Just for the record, can we clarify whether you’re referring to Kylie Minogue as a “berk”?
Yes. All of them. Her, Jason Donovan, Ricky Astley, Mel & Kim, Sonia. The lot. All wrapped up in a turd-coloured bow.
So what you’re saying is, he’s a tremendously talented producer if he can take berks and turn them into pop stars, again and again?
He’s got something going if he can magically turn human waste into pop stars, yes, but I’d sooner cut off my arms and throw them to tigers than give him any further praise.
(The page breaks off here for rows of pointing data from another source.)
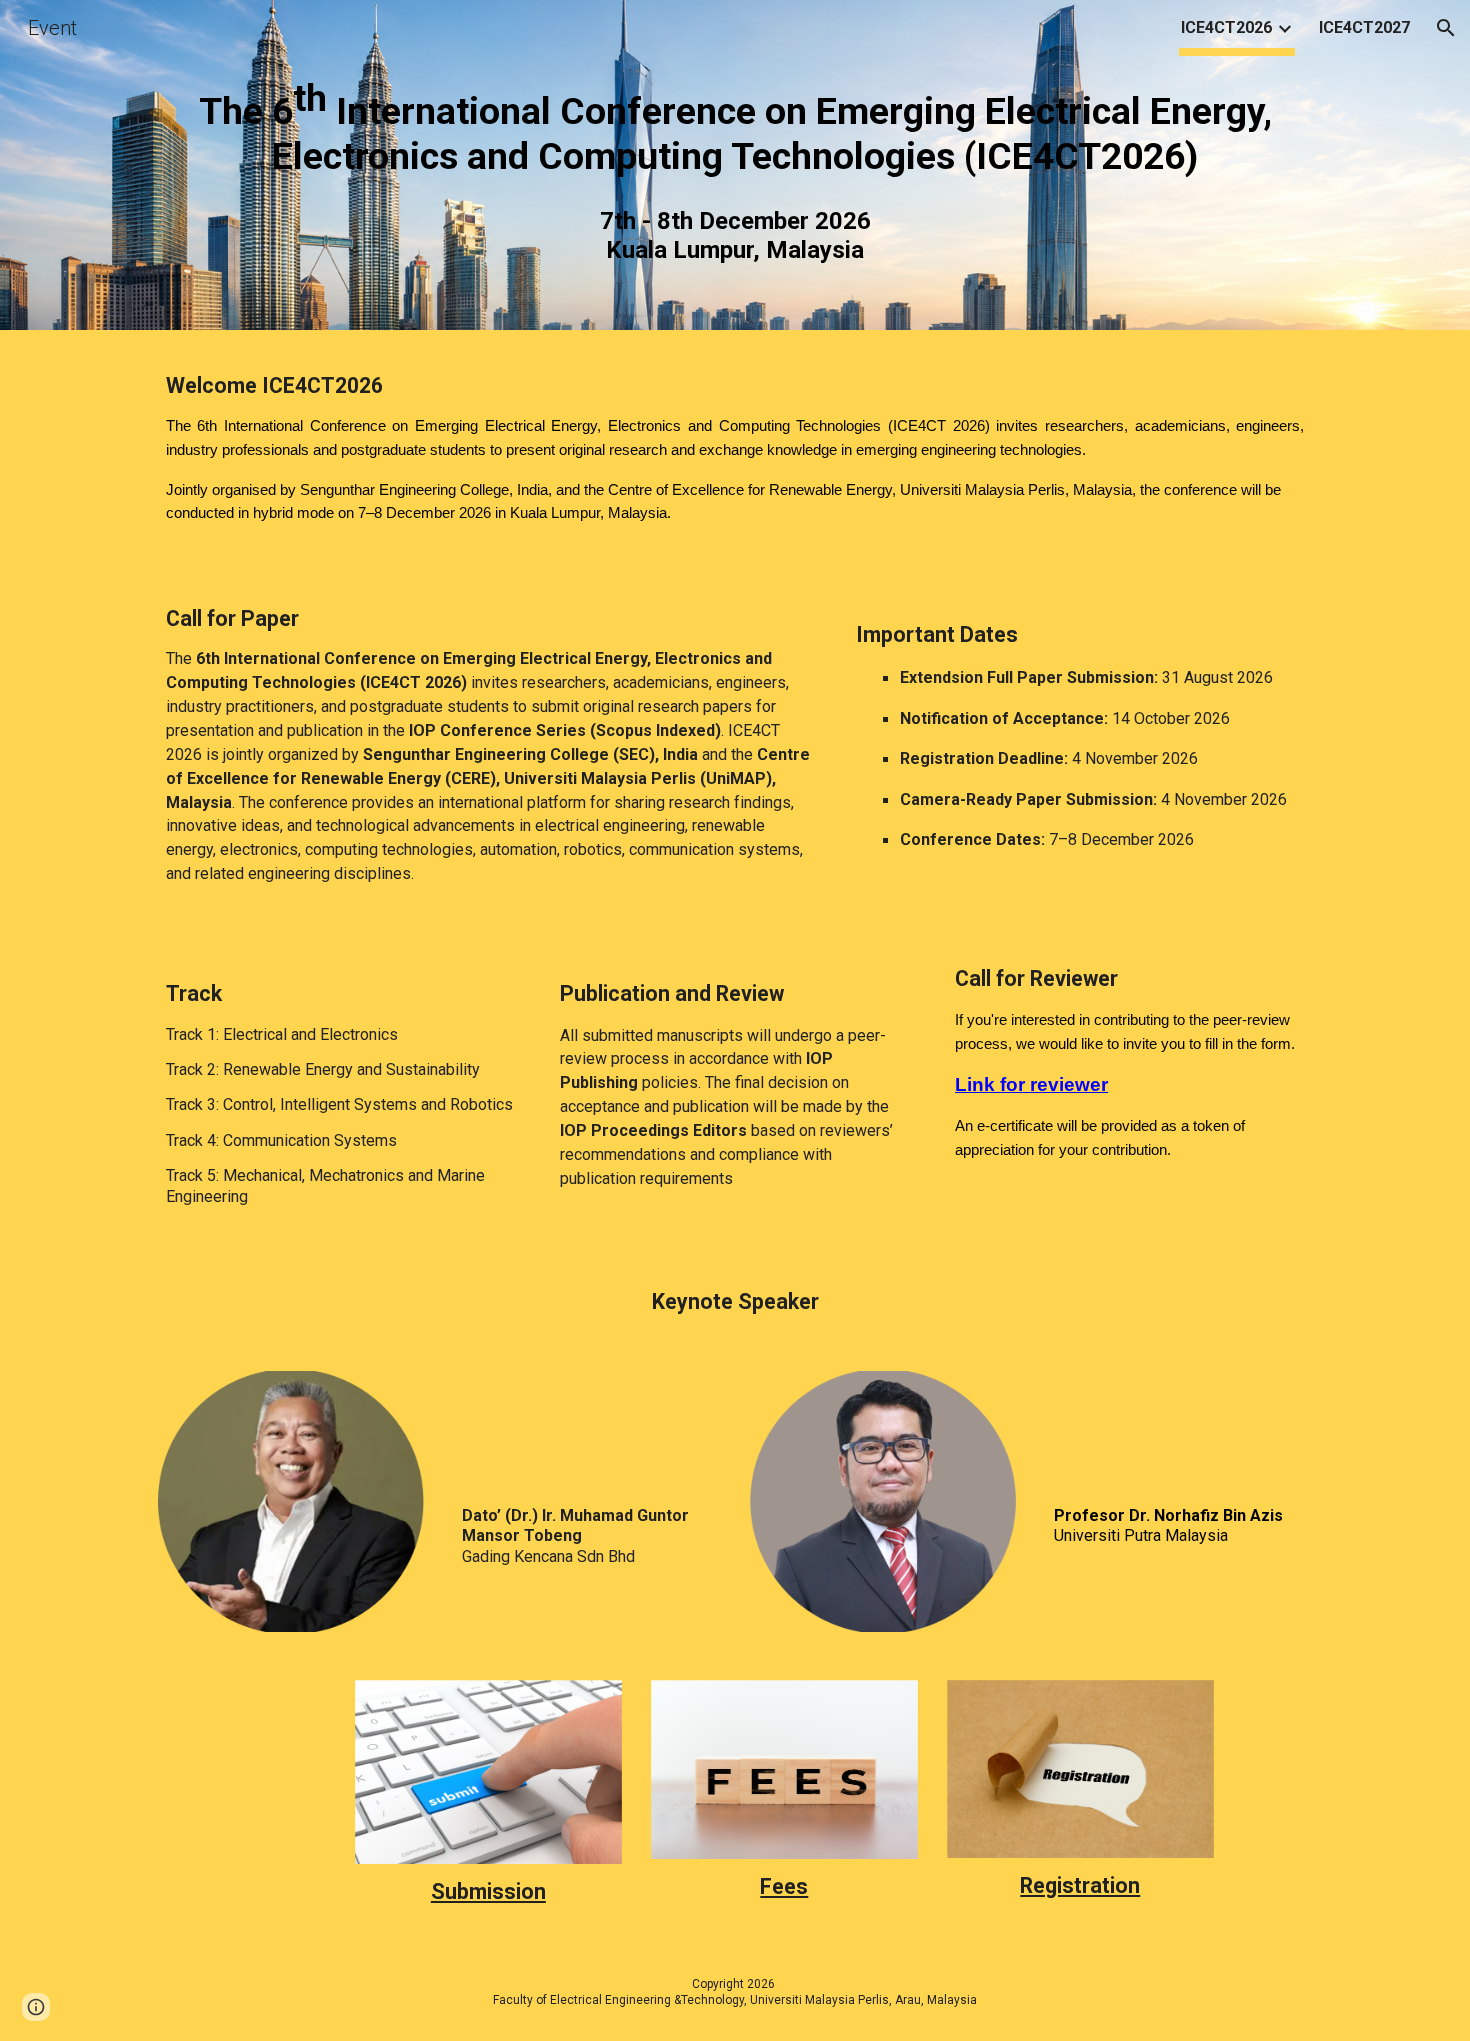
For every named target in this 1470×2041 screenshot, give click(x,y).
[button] (1446, 28)
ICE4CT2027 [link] (1364, 27)
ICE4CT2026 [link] (1226, 27)
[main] (735, 127)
Fair enough. If it puts your mind at ease, that’s not a choice I’m going to ask you to make. What I think I will do, though, is ask you which of the numerous pop stars on this incredible hit record you most value and admire. You must – that’s MUST – choose one.
Erasure. I most value and admire Erasure because during the early part of their career they made a lot of excellent singles.
Good choice. I’m going to say Lisa Stansfield, because she used to wear an eye patch, like a pirate, and that’s a lot of fun.
… did she? Wasn’t that Gabrielle or did they both corner the market in eye patch-wearing pop chanteuses?
You’re right. That was Gabrielle. I’ve gone right off Stansfield now.
I’m sure I could knock up a picture of wor Lisa with an ocular patch. She would look right at home with it.
Don’t let a patchless Stansfield put you off, mate.
I’ve now seen your knocked up Stansfield and I am very pleased with the results. You’ve shown us all what we’re missing.
Thank you. And, you’re welcome.
Have you gone right back on Stansfield then because of my knocked up picture?
Is Lisa Stansfield expecting Ian’s child? He (Ian) still seems comfortable with you going right back on her, so they must have a pretty open relationship.
I’m right back on her, yes, but not to the extent that I want her to bear my progeny. Just enough to have a good time.
You should carry on having a good time with Lisa Stansfield, for as long as you can, mate. Once my art exhibition ‘Stansfield in Stripes’ comes out everyone will want a piece of her so take what you can.